■ WORK TO COMPLETE ■
Lift out all lines below that contain "agent".

■ SUPPLIED MATERIAL ■
*** Begin section ***
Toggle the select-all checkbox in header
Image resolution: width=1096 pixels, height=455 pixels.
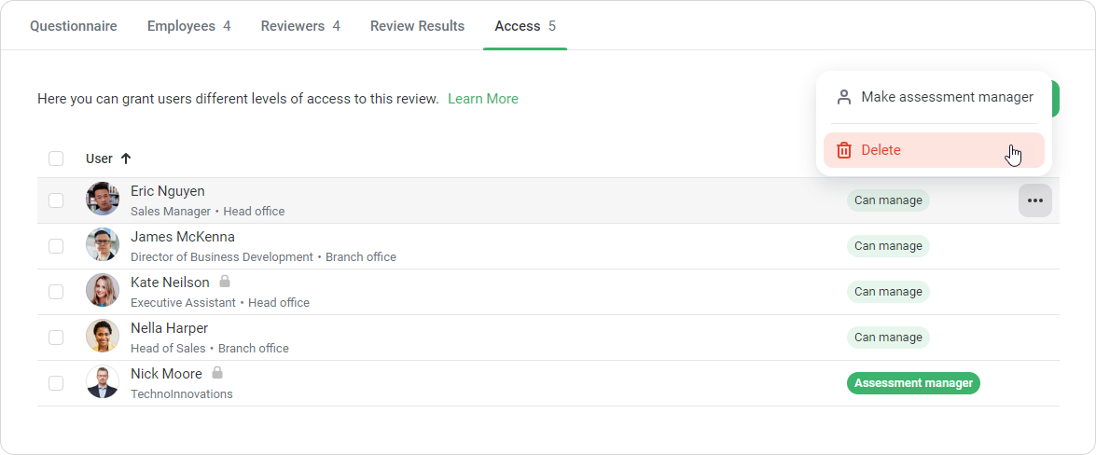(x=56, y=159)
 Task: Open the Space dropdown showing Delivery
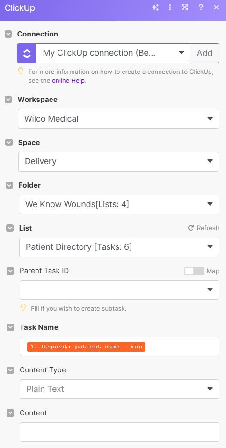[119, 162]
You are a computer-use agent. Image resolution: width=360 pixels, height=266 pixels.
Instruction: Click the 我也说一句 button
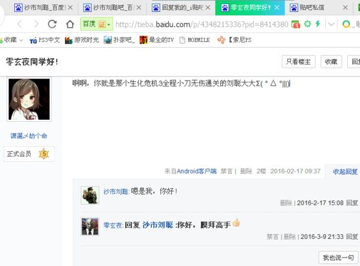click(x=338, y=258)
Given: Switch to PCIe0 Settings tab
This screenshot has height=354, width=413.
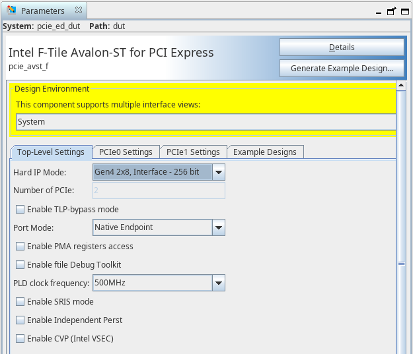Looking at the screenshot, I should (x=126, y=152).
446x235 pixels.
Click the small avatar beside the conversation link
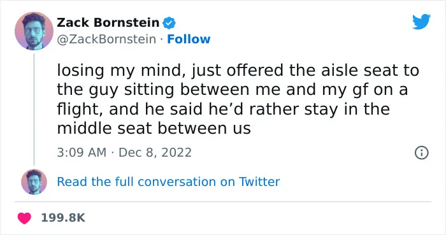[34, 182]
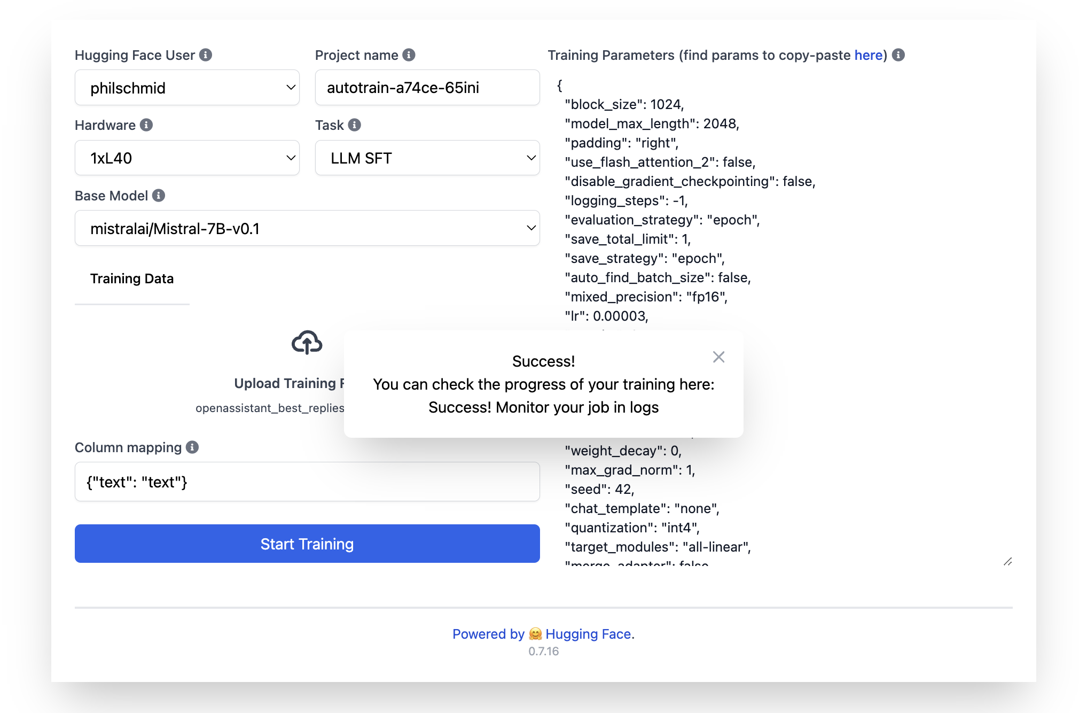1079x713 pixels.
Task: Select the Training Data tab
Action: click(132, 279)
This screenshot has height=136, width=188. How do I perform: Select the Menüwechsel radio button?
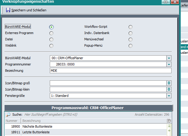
*** End section ***
*** Begin section ***
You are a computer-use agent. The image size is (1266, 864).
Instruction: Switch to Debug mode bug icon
*** End section ***
■ WRITTEN ANSWER ■
You are a computer-use agent. Image resolution: width=360 pixels, height=266 pixels.
You are a computer-use agent. The image size is (1266, 864).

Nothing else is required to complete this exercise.